O que fazer: Na notícia sobre a parceria entre GM e Honda, quanto dinheiro as duas empresas vão investir juntas?

Trecho do texto:

GM e Honda vão investir juntas em células de hidrogênio.

A General Motors e a Honda anunciaram a assinatura de parceria para a produção em grande volume de células pilhas de combustível para veículos movidos a hidrogênio a partir de 2020.

Serão US$ 85 milhões que a GM e a Honda vão investir, em parte iguais, na unidade de produção da GM em Brownstown, sul de Detroit, Estados Unidos, onde são produzidas as baterias do Chevrolet Bolt. O novo sistema de produção que vai ser instalado naquela fábrica, denominado “Fuel Cell System Manufacturing” (FCSM) irá criar mais 10 empregos e começará a produção em 2020.

Esta parceria é mais um passo para que o acordo assinado entre os dois fabricantes em 2013 seja realidade, depois que em 2015, Takahiro Hachigo, responsável pelo desenvolvimento e pesquisa da Honda, anunciou um principio de entendimento com a GM no assunto células de combustível.

A General Motors e a Honda vão compartilhar experiência no desenvolvimento de modelos alimentados a hidrogênio, desenvolvendo a próxima geração de células de combustível, mas também estudar os reservatórios de hidrogênio.

Ao contrário do que alguns disseram, a célula de combustível e a alimentação a hidrogênio ainda não estão mortos. É verdade que a pressão da Tesla e os escândalos relacionados com emissões e adulteração de valores de consumo de motores diesel e gasolina, empurraram a indústria para os modelos elétricos. Mas também é verdade que muitos ainda acreditam que o futuro está no hidrogênio. O valor investido pelas duas marcas é pequeno, os empregos gerados mínimos e o  risco calculado: se o hidrogênio não der certo, perdem pouco dinheiro.

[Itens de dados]
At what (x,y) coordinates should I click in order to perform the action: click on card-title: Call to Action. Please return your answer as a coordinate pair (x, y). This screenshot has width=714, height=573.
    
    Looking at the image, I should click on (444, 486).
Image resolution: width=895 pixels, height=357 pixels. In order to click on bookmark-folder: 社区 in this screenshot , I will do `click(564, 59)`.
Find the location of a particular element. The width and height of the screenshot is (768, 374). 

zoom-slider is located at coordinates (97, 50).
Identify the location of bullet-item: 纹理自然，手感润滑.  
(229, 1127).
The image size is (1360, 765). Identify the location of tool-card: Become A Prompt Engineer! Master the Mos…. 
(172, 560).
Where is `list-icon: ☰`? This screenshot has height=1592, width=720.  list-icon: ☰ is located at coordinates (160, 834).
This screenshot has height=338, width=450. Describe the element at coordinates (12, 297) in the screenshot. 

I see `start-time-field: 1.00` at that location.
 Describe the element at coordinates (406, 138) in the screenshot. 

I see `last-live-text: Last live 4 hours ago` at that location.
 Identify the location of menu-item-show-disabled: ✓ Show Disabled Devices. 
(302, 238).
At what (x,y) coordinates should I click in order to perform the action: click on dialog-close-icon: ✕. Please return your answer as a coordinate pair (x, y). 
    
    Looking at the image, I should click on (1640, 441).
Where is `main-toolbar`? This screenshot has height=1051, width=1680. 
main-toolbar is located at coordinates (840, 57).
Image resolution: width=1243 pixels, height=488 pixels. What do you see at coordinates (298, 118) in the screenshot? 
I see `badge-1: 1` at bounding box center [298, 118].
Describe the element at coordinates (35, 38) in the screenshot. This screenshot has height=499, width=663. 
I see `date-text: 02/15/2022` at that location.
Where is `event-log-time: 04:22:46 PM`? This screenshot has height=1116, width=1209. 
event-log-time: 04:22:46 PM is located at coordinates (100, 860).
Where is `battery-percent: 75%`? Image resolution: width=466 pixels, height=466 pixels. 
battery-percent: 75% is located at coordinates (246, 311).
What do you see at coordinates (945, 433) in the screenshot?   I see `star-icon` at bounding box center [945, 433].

Resultado: US$ 85 milhões.